Stored data entries ::
>>>>

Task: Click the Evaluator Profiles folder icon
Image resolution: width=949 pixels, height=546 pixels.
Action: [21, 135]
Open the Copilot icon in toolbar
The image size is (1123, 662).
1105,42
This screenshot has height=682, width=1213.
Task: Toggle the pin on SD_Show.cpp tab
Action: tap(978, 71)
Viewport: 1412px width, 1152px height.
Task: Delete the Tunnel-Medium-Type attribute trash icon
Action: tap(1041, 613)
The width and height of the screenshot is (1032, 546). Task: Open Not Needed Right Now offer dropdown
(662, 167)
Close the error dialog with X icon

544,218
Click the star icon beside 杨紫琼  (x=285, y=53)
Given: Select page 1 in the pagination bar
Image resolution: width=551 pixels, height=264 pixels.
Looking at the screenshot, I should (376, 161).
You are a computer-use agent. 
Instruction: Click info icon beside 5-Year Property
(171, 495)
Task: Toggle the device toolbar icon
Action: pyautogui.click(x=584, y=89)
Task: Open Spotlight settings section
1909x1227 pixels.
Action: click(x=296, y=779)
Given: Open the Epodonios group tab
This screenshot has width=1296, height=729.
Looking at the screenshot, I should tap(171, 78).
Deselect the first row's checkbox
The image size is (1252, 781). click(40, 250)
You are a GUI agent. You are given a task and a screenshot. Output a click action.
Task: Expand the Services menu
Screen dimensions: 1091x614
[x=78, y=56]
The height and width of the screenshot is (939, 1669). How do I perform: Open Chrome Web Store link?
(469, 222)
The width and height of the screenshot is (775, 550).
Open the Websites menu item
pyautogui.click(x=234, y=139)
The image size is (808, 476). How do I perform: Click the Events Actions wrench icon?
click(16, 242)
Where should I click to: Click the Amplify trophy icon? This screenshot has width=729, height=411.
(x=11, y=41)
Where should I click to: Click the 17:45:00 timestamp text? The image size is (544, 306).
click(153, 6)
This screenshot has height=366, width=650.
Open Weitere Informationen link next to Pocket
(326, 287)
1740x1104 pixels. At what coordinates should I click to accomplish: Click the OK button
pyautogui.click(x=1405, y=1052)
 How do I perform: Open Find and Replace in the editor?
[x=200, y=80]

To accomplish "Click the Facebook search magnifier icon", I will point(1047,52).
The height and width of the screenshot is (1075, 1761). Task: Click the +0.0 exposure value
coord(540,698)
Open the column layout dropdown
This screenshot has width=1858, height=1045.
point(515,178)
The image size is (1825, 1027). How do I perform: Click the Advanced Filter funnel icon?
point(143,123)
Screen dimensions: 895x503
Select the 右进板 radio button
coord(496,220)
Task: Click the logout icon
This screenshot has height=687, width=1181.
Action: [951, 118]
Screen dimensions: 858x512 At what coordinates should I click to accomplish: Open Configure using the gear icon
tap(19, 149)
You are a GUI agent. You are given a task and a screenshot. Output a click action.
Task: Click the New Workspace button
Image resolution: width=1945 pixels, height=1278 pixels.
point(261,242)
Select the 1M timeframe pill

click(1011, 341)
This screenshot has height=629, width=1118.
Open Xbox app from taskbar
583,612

<<<<

EXERCISE DIRECTIONS :: Retype the records above in full, matching each line exactly.

YOUR RESPONSE ::
Task: Click the Evaluator Profiles folder icon
Image resolution: width=949 pixels, height=546 pixels.
Action: [21, 135]
Open the Copilot icon in toolbar
The image size is (1123, 662).
1105,42
This screenshot has height=682, width=1213.
Task: Toggle the pin on SD_Show.cpp tab
Action: tap(978, 71)
Viewport: 1412px width, 1152px height.
Task: Delete the Tunnel-Medium-Type attribute trash icon
Action: tap(1041, 613)
The width and height of the screenshot is (1032, 546). Task: Open Not Needed Right Now offer dropdown
(662, 167)
Close the error dialog with X icon

544,218
Click the star icon beside 杨紫琼  (x=285, y=53)
Given: Select page 1 in the pagination bar
Image resolution: width=551 pixels, height=264 pixels.
Looking at the screenshot, I should (376, 161).
You are a computer-use agent. 
Instruction: Click info icon beside 5-Year Property
(171, 495)
Task: Toggle the device toolbar icon
Action: pyautogui.click(x=584, y=89)
Task: Open Spotlight settings section
1909x1227 pixels.
Action: click(x=296, y=779)
Given: Open the Epodonios group tab
This screenshot has width=1296, height=729.
Looking at the screenshot, I should tap(171, 78).
Deselect the first row's checkbox
The image size is (1252, 781). click(40, 250)
You are a GUI agent. You are given a task and a screenshot. Output a click action.
Task: Expand the Services menu
Screen dimensions: 1091x614
[x=78, y=56]
The height and width of the screenshot is (939, 1669). How do I perform: Open Chrome Web Store link?
(469, 222)
The width and height of the screenshot is (775, 550).
Open the Websites menu item
pyautogui.click(x=234, y=139)
The image size is (808, 476). How do I perform: Click the Events Actions wrench icon?
click(16, 242)
Where should I click to: Click the Amplify trophy icon? This screenshot has width=729, height=411.
(x=11, y=41)
Where should I click to: Click the 17:45:00 timestamp text? The image size is (544, 306).
click(153, 6)
This screenshot has height=366, width=650.
Open Weitere Informationen link next to Pocket
(326, 287)
1740x1104 pixels. At what coordinates should I click to accomplish: Click the OK button
pyautogui.click(x=1405, y=1052)
 How do I perform: Open Find and Replace in the editor?
[x=200, y=80]

To accomplish "Click the Facebook search magnifier icon", I will point(1047,52).
The height and width of the screenshot is (1075, 1761). Task: Click the +0.0 exposure value
coord(540,698)
Open the column layout dropdown
This screenshot has width=1858, height=1045.
point(515,178)
The image size is (1825, 1027). How do I perform: Click the Advanced Filter funnel icon?
point(143,123)
Screen dimensions: 895x503
Select the 右进板 radio button
coord(496,220)
Task: Click the logout icon
This screenshot has height=687, width=1181.
Action: [951, 118]
Screen dimensions: 858x512 At what coordinates should I click to accomplish: Open Configure using the gear icon
tap(19, 149)
You are a GUI agent. You are given a task and a screenshot. Output a click action.
Task: Click the New Workspace button
Image resolution: width=1945 pixels, height=1278 pixels.
point(261,242)
Select the 1M timeframe pill

click(1011, 341)
This screenshot has height=629, width=1118.
Open Xbox app from taskbar
583,612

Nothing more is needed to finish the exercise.